**STATED GOAL**
Pull out every line of the rows below that contains the word "screenshot", with matching case.

**RECORDS SUPPLIED**
........
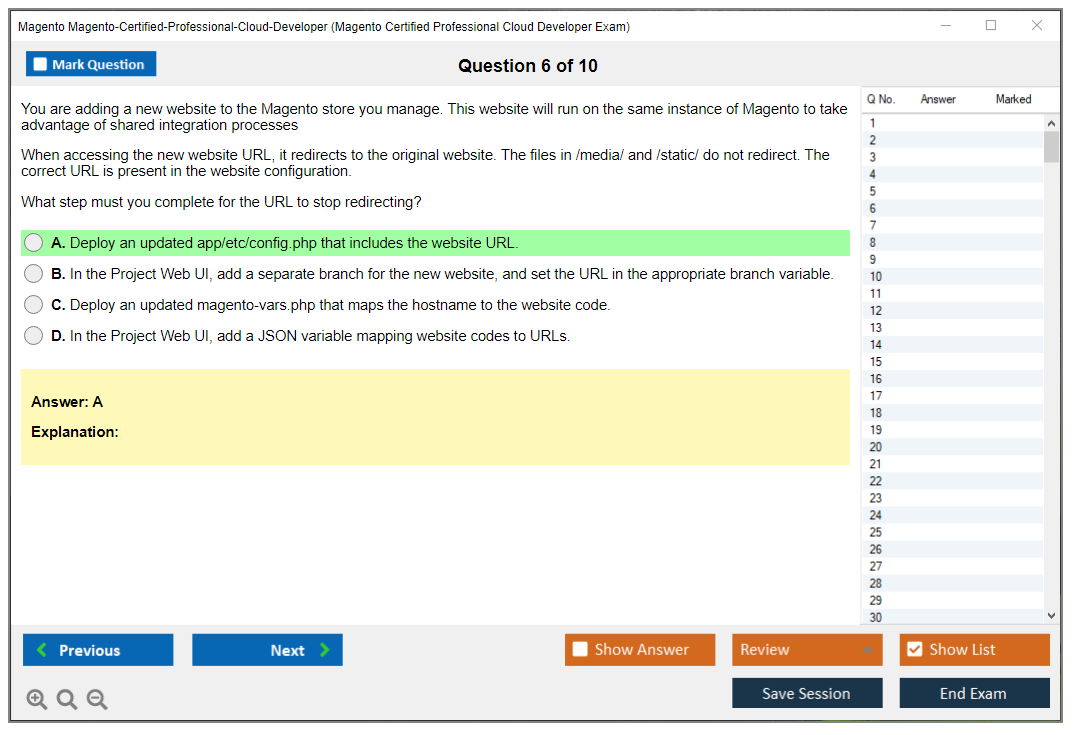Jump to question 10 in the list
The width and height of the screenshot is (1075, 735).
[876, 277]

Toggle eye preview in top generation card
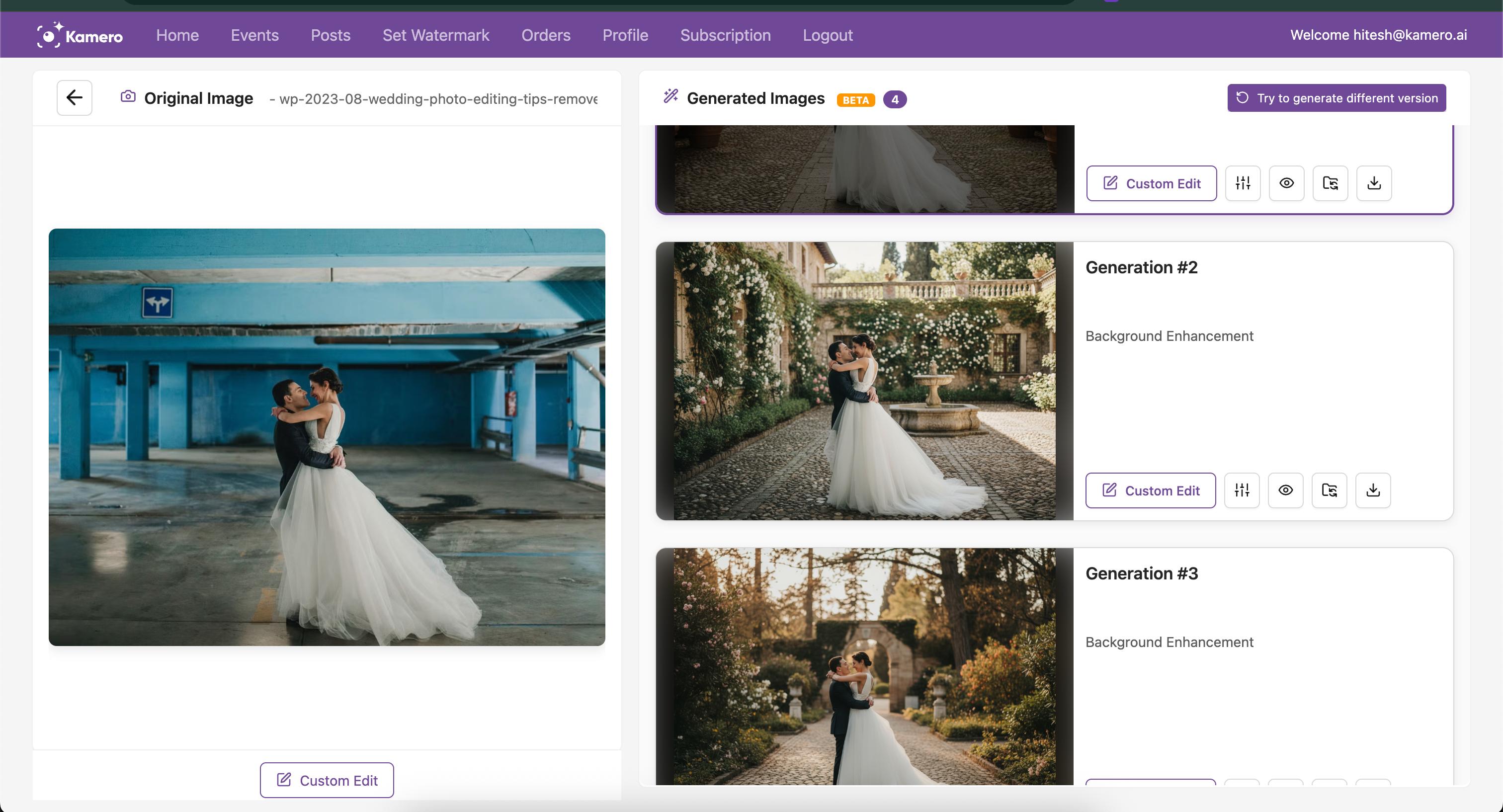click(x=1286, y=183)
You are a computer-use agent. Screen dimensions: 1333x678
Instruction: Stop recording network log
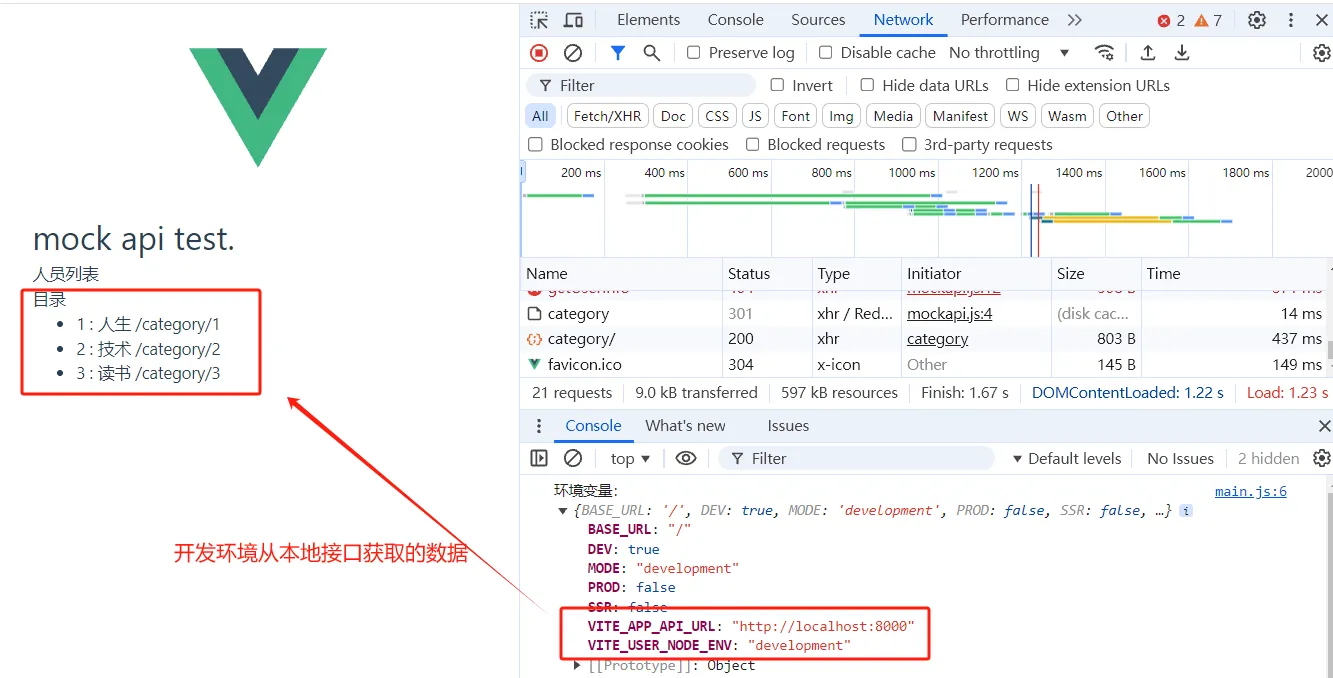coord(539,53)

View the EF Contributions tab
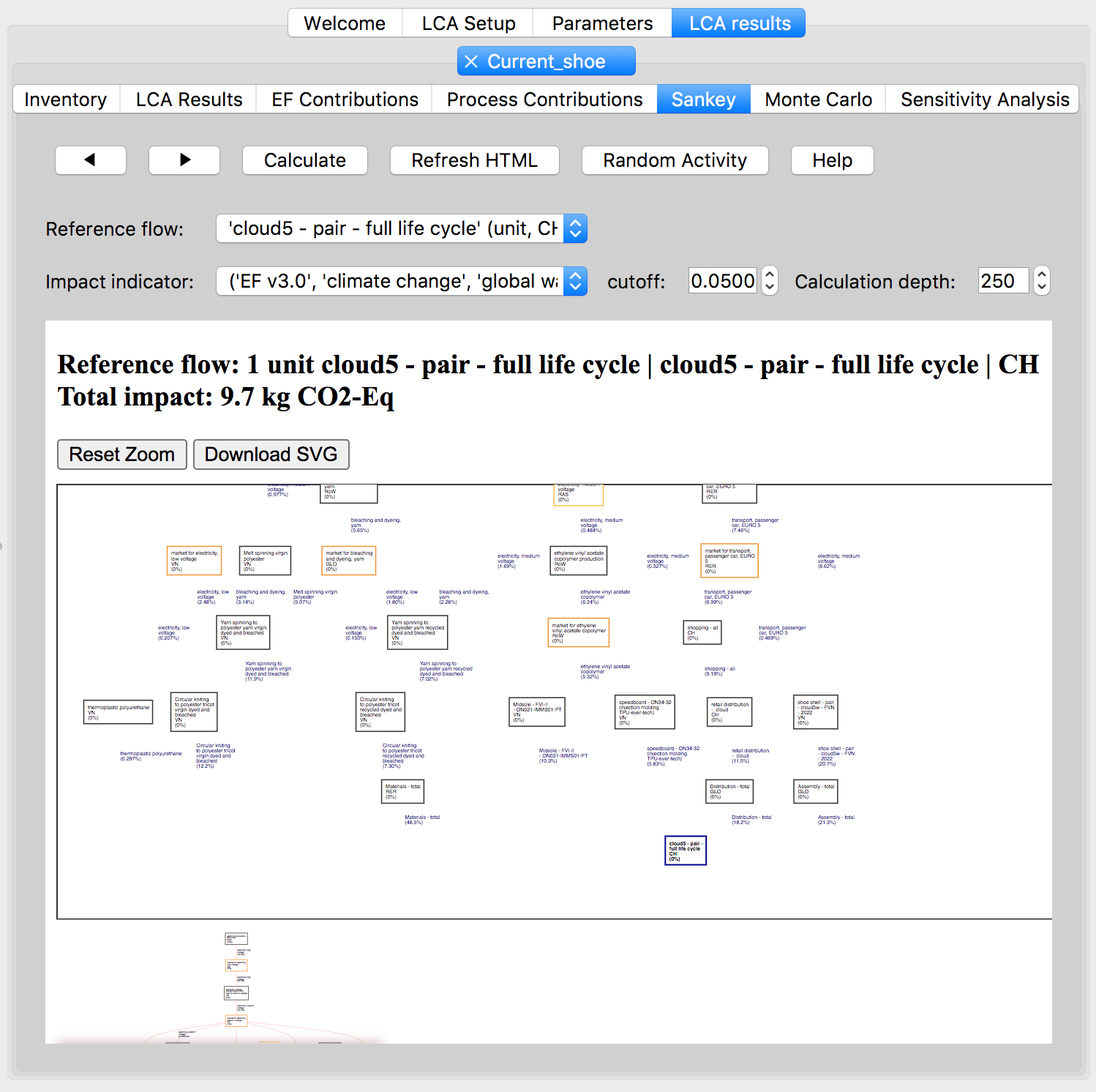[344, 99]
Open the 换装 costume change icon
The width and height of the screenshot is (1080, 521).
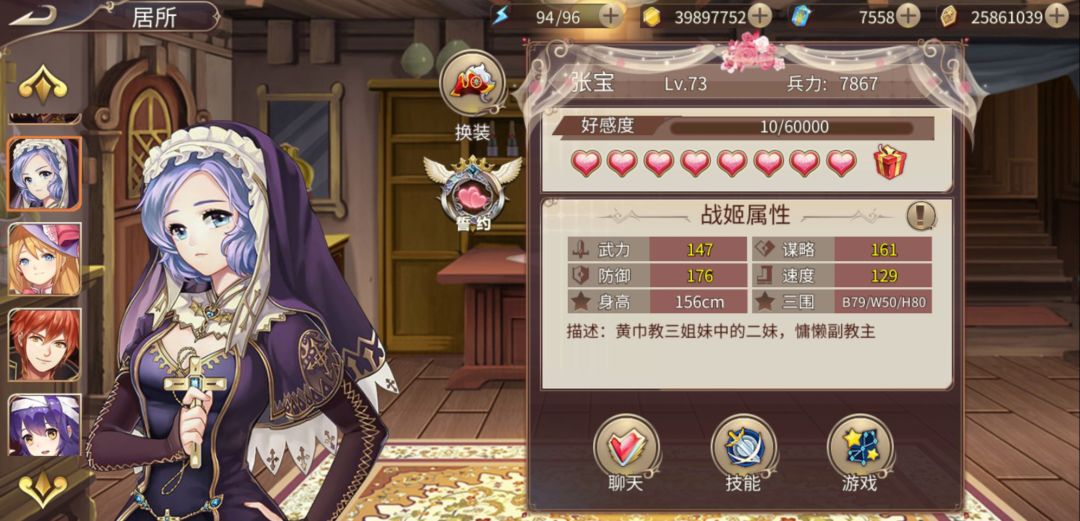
........
**ANSWER FOR THE TASK**
The width and height of the screenshot is (1075, 735).
The width and height of the screenshot is (1080, 521).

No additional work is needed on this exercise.